-- begin --

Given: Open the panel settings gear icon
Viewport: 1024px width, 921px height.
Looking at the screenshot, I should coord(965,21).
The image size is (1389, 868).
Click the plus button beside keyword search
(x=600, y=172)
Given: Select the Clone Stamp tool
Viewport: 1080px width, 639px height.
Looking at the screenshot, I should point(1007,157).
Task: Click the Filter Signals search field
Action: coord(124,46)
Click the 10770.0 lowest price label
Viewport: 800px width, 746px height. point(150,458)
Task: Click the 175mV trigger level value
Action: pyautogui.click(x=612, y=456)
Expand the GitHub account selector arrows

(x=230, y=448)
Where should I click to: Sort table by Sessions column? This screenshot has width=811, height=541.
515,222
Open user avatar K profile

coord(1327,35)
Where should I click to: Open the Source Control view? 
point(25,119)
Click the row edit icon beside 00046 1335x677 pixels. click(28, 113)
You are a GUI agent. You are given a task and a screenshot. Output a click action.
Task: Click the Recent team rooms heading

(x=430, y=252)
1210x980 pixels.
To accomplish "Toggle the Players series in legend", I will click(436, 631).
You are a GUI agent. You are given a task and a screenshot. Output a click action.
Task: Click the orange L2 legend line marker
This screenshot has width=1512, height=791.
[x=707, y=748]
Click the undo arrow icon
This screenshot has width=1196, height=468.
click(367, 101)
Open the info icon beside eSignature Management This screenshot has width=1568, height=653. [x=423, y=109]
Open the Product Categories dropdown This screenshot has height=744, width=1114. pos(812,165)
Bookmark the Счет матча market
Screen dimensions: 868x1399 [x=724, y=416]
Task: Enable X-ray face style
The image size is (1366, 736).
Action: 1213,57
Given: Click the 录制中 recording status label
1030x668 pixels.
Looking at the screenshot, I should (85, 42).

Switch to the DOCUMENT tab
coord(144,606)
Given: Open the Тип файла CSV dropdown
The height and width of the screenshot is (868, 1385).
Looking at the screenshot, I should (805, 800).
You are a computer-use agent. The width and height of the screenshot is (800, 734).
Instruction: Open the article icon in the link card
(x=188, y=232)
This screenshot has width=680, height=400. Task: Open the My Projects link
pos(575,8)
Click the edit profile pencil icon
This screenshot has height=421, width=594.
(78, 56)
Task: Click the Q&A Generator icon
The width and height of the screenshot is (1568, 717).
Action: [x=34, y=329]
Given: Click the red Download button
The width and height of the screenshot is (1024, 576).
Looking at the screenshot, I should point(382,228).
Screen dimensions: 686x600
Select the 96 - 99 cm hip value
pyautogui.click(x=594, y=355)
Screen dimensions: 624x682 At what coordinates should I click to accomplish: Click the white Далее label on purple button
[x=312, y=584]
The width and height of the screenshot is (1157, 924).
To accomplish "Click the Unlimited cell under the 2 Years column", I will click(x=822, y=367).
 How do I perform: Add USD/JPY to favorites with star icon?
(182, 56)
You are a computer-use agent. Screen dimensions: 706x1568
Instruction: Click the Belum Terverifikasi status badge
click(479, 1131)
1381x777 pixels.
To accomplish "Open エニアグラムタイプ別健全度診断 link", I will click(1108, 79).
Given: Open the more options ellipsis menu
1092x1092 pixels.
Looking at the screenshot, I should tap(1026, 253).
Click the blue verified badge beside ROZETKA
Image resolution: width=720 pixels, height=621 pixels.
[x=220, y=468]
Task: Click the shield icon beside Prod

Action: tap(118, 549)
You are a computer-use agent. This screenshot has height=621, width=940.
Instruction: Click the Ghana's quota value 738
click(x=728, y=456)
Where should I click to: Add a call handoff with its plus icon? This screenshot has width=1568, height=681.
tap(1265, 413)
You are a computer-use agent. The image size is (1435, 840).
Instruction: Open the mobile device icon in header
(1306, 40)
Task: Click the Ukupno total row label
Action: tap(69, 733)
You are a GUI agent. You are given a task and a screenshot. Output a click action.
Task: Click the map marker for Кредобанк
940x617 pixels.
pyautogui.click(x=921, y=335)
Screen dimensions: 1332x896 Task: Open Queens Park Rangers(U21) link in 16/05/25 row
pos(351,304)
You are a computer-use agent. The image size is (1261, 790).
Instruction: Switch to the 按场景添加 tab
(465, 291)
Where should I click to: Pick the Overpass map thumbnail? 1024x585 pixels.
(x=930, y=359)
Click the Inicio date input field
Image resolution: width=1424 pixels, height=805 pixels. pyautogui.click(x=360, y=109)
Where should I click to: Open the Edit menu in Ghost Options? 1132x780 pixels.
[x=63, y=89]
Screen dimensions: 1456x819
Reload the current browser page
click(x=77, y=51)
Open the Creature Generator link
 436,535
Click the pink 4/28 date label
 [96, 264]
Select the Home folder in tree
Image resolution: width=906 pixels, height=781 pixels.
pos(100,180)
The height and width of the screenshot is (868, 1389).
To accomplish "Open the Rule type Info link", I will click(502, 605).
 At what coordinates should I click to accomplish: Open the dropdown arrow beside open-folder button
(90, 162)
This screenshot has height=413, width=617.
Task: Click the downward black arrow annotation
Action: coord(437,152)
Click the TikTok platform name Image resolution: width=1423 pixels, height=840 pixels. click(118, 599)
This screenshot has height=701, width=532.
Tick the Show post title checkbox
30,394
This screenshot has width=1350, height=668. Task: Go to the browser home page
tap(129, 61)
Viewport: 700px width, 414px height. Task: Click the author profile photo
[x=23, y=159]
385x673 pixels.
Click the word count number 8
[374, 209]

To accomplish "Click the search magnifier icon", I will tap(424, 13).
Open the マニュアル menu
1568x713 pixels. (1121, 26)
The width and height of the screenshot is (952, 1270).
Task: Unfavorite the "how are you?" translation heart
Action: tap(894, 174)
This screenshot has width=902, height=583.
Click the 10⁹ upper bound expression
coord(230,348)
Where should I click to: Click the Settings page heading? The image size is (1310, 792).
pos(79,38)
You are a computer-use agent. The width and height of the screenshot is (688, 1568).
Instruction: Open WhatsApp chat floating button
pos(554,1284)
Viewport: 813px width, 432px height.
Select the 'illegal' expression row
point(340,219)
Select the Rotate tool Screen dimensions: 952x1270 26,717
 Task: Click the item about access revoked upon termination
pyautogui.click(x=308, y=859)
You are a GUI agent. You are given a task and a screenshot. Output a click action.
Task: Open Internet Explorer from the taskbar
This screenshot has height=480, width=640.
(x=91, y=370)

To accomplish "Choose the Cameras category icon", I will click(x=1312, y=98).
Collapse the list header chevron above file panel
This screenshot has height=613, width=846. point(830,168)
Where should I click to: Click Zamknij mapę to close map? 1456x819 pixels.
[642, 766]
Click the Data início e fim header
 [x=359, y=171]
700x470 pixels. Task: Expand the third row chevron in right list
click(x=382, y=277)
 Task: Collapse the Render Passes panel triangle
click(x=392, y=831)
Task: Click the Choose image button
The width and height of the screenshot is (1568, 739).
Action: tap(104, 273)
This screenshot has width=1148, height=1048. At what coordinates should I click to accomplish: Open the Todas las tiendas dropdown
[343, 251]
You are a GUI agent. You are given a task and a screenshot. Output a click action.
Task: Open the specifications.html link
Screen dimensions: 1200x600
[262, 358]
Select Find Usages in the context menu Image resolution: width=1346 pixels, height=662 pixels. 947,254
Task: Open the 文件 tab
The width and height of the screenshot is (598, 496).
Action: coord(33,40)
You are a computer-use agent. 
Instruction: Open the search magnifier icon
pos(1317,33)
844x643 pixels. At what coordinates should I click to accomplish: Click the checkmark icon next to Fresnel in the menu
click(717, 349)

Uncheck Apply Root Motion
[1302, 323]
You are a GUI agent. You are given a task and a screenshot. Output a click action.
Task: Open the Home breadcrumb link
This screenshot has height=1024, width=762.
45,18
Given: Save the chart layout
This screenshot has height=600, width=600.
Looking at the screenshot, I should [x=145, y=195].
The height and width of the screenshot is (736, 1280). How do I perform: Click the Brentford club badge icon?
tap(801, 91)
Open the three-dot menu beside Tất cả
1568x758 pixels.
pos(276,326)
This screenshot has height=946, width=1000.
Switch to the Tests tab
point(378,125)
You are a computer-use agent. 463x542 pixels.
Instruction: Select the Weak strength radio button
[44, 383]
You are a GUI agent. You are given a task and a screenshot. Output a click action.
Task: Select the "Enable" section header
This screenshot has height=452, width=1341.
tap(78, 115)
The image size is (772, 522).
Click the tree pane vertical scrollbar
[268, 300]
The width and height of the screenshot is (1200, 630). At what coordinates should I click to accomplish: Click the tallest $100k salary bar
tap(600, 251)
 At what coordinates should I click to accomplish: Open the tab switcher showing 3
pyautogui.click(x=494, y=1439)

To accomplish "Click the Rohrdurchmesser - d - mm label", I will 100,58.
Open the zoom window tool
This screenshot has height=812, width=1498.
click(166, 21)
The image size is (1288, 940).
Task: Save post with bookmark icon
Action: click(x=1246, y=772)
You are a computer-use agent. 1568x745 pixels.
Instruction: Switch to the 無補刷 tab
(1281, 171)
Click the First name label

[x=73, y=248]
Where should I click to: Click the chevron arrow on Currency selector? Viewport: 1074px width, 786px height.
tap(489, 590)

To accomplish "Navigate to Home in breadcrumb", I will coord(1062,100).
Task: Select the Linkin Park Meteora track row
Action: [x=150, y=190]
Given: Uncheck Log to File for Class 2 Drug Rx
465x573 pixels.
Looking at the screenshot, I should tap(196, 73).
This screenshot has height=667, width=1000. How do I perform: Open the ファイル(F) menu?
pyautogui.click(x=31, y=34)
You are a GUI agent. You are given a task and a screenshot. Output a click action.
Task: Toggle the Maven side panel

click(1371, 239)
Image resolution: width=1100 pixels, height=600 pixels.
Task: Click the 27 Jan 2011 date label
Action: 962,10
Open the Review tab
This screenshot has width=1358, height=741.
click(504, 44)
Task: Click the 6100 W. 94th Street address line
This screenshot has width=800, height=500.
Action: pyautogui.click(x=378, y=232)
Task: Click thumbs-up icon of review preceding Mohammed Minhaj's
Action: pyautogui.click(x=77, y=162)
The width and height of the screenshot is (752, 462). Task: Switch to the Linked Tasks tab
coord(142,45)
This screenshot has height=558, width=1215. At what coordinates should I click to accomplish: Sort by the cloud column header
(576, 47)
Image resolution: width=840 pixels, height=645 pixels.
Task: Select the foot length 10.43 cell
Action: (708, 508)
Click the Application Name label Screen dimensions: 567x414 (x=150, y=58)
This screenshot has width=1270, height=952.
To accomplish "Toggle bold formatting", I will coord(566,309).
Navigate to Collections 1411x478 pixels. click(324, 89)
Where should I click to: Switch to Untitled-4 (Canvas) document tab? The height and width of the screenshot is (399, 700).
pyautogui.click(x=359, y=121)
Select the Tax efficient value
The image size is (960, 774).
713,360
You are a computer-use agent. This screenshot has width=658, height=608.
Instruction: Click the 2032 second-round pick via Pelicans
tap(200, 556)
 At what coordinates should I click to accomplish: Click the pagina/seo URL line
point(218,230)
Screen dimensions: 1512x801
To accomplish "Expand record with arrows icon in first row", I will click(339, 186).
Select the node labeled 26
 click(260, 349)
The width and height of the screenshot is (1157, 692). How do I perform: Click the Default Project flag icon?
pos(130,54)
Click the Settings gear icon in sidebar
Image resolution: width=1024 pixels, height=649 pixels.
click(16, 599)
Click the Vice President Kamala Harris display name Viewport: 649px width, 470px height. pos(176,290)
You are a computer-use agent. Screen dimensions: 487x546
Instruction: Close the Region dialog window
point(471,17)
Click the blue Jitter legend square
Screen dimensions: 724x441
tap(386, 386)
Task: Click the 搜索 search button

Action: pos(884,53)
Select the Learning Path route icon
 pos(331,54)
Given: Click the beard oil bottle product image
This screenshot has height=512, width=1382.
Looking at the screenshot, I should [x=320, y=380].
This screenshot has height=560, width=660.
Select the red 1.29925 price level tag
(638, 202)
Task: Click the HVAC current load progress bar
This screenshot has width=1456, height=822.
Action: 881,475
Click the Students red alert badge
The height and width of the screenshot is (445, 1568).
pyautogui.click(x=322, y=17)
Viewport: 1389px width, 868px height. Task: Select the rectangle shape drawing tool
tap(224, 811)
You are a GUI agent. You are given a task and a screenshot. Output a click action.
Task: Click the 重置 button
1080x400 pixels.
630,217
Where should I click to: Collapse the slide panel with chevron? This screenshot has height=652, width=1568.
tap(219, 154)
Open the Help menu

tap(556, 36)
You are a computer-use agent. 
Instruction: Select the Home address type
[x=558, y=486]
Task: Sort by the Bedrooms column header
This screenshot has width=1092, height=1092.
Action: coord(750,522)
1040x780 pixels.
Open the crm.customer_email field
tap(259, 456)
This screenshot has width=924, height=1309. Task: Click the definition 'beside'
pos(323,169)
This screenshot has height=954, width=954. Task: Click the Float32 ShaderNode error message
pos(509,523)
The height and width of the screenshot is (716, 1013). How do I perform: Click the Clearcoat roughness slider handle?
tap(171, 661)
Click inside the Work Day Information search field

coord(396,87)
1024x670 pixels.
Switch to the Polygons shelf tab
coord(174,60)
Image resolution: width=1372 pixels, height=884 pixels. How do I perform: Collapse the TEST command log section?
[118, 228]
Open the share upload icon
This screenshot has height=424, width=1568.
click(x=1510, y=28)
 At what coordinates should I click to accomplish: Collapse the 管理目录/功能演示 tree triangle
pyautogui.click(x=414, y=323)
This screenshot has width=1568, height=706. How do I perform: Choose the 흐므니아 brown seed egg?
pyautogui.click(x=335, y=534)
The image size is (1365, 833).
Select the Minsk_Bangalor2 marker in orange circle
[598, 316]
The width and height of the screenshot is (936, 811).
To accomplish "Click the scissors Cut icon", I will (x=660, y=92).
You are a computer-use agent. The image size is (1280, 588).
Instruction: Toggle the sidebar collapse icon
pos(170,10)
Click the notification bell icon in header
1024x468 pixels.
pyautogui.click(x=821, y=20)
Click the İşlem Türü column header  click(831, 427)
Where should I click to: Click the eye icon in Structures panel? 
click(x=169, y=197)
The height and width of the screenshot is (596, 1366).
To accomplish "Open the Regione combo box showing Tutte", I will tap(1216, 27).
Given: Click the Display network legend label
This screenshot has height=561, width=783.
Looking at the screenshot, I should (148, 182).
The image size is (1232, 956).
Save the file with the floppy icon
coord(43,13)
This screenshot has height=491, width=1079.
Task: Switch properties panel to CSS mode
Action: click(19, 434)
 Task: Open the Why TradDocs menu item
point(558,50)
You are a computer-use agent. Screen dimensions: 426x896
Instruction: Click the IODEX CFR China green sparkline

-- end --

*Your objective*
Format the lines starting at the one that contains "Where should I click to: Click the Settings" and ending at the one that contains "Select the Rotate" as a JSON list of strings, one string per line, leaving out blank lines.

*Response to this exercise*
[
  "Where should I click to: Click the Settings page heading? The image size is (1310, 792).",
  "pos(79,38)",
  "You are a computer-use agent. The width and height of the screenshot is (688, 1568).",
  "Instruction: Open WhatsApp chat floating button",
  "pos(554,1284)",
  "Viewport: 813px width, 432px height.",
  "Select the 'illegal' expression row",
  "point(340,219)",
  "Select the Rotate tool Screen dimensions: 952x1270 26,717"
]